Tuesday, April 24, 2012

Dead Arm - Q&A

Dead Arm question.


Not the wine, the Eutypa version! What causes it, and how best to deal with it? I could of course look it up but who needs to be resourceful when you have the DJ's?!


Thanks in advance.

Kristoff


Hi Kris,

Eutypa is present in many vineyards- of all ages.

All wine grape varieties are susceptible to Eutypa Dieback along with many other plants including Almonds, pome fruit trees and willows. All can be a source of disease.

Eutypa dieback of grapevine caused by Eutypa lata. Courtesy G. Munkvold
Eutypa is caused by the fungus Eutypa lata. The fungus produces ascospores on old infected wood and is spread by rain splash traveling on the wind.

The spores are able to travel large distances and can infect fresh, unprotected wounds, such as those left by pruning cuts. Spores are produced all year but can only infect fresh cuts during wet weather.

Treating exposed trunk wounds with particular fungicides or physical paint based barriers will prevent Eutypa dieback infection and is a recommended practice where cuts greater than 20 mm are needed. Click here for information on wound protection - http://www.sardi.sa.gov.au/pdfserve/hort/hort_crops/grapes/eutypa_trunk_disease/eu_pruningwound_fung.pdf

Once a vine is infected with Eutypa the only method currently available to growers to eradicate the fungus, is to remove infected tissue using remedial surgery. There are two main approaches to remedial surgery.

i) Cutting off the trunk at least 10 cm below any signs of obvious infection and training up a watershoot or grafting.

Remedial surgery - (c) SARDI
ii) Training a healthy shoot from the base of the trunk and removing the infected trunk once the new shoot begins cropping. Click here for more tips on remedial surgery.
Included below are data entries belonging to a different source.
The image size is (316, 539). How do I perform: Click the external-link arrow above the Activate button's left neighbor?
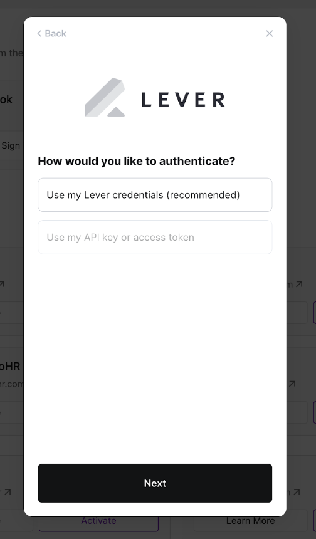coord(8,492)
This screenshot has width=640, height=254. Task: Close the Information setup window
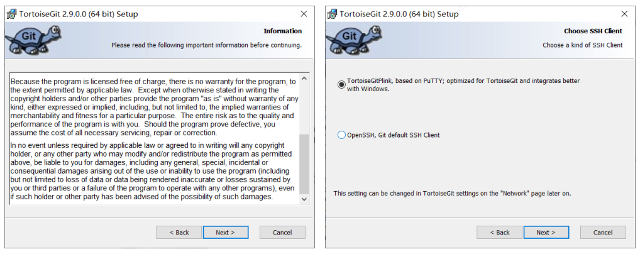point(304,14)
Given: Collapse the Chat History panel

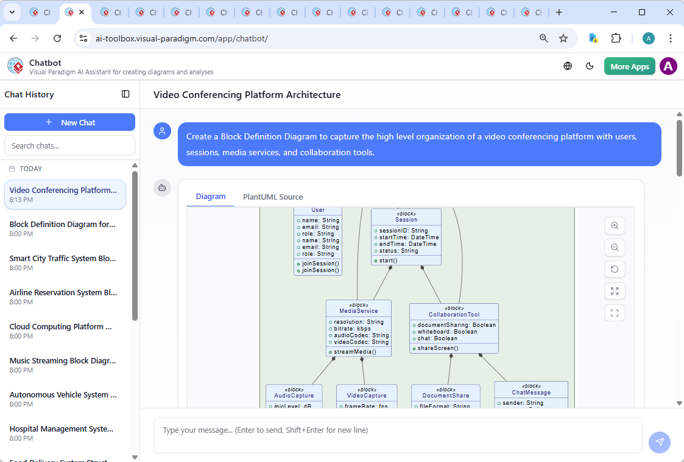Looking at the screenshot, I should coord(125,94).
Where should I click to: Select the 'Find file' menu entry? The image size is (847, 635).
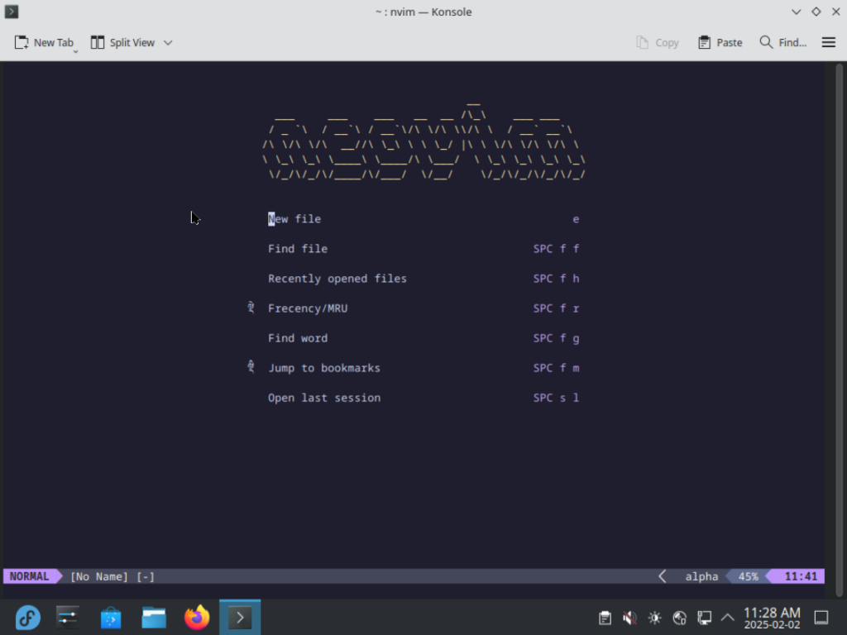[x=298, y=249]
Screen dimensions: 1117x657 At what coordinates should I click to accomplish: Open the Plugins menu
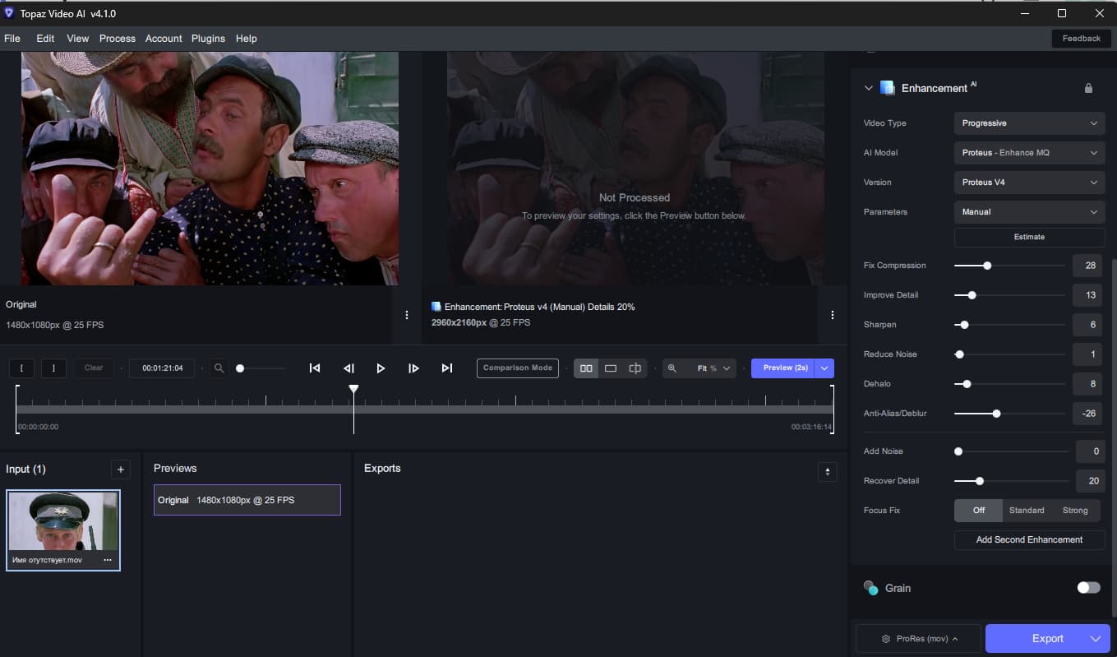[x=208, y=39]
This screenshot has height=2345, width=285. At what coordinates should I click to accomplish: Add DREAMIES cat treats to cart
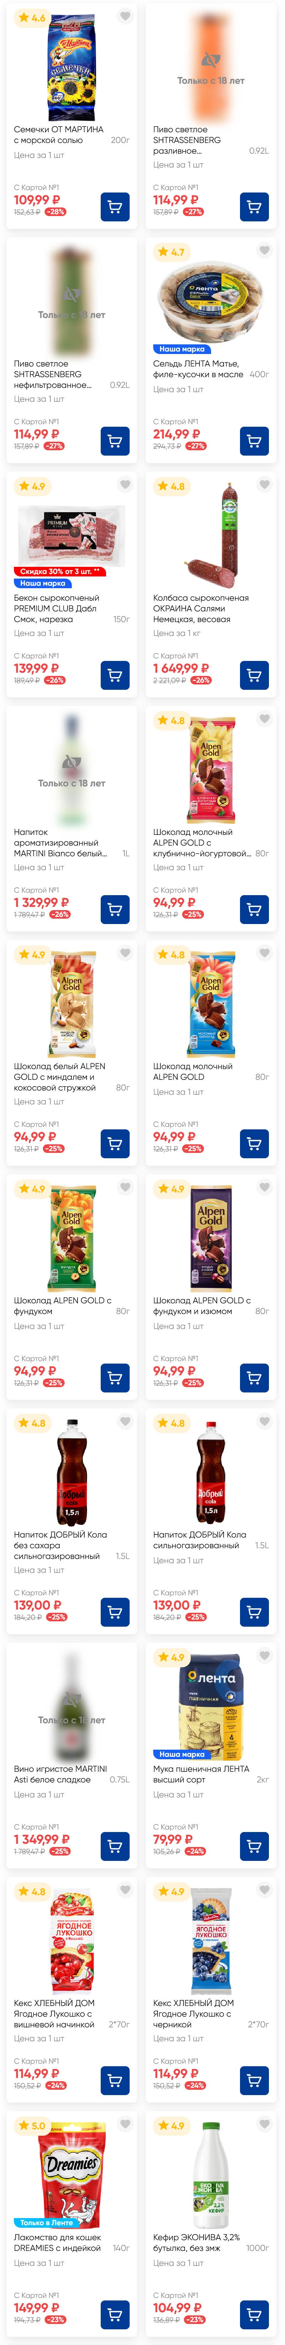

Once inside the vine the fungus slowly grows spreading over a period of years along cordons and down to the trunk. Eutypa moves along the vines water-plumbing (the xylem).

Eutypa dieback causes characteristic stunted shoots, most obvious in spring, small bunches and in cross-section, a wedge of discoloured dead wood. It contributes to the decline of vineyards by reducing growth and yield. Bunches are smaller from a Eutypa infected vine, compared to healthy vines. Eventually Eutypa will kill vines.

Eutypa infection can be prevented by avoiding pruning cuts during wet weather. Pruning cuts made in early winter remain susceptible to the disease for some weeks, while those made in early spring heal much quicker.

If possible delay pruning until August for high risk blocks or those already showing signs of the disease - http://www.sardi.sa.gov.au/pages/hort/hort_crops/grapes/eutypa_trunk_disease/eutypapage1.htm

3 comments:

Anonymous said...

I would like to ask a similar question with a slight modification.

I bought an old vineyard with some 80 year old bush vine grenache. Half of the vines are dead or missing and I think half of the remaining ones have the symptoms of Eutypa. I want to do my best and try to save as many old vines as possible, and here is my question:
I read a lot about rejuvenating an old vineyard and some authors recommend to cut the trunk almost to the ground so the root system will send some new shoots close to the cut.
Is this really possible, would the vines produce new growth from the old trunk?
Any suggestions are more than welcome.

Thanks

Stan

James Hook said...

Hi Stan,

Vinifera is basically a weed its harder to kill than you think.

Having said that it would be risky to cut at ground level.

If they are 80 years old the root system will be massive which will help.

Before you get the chainsaw out get someone in the know to assess the yard and get a plan together. Most old vineyards like yours just aren't viable.

But if your thing is making Old Vine Grenache then it might be doable.

Personally rather than risk a failure with the few remaining vines I'd start by training a water shoot up (maybe 2)from near ground level, you might have to do a hard prune of the head to encourage this.

When you've got some viable shoots then cut the head off the next year. The following year (year 3) the stump will go nuts with new shoots with any luck.

Of course I'm assuming the Eutypa is removed if you do get to the cutting stage.

Anonymous said...

Thank you for the advise.

Following that I already organised for two experienced people to come and have a look at the vines.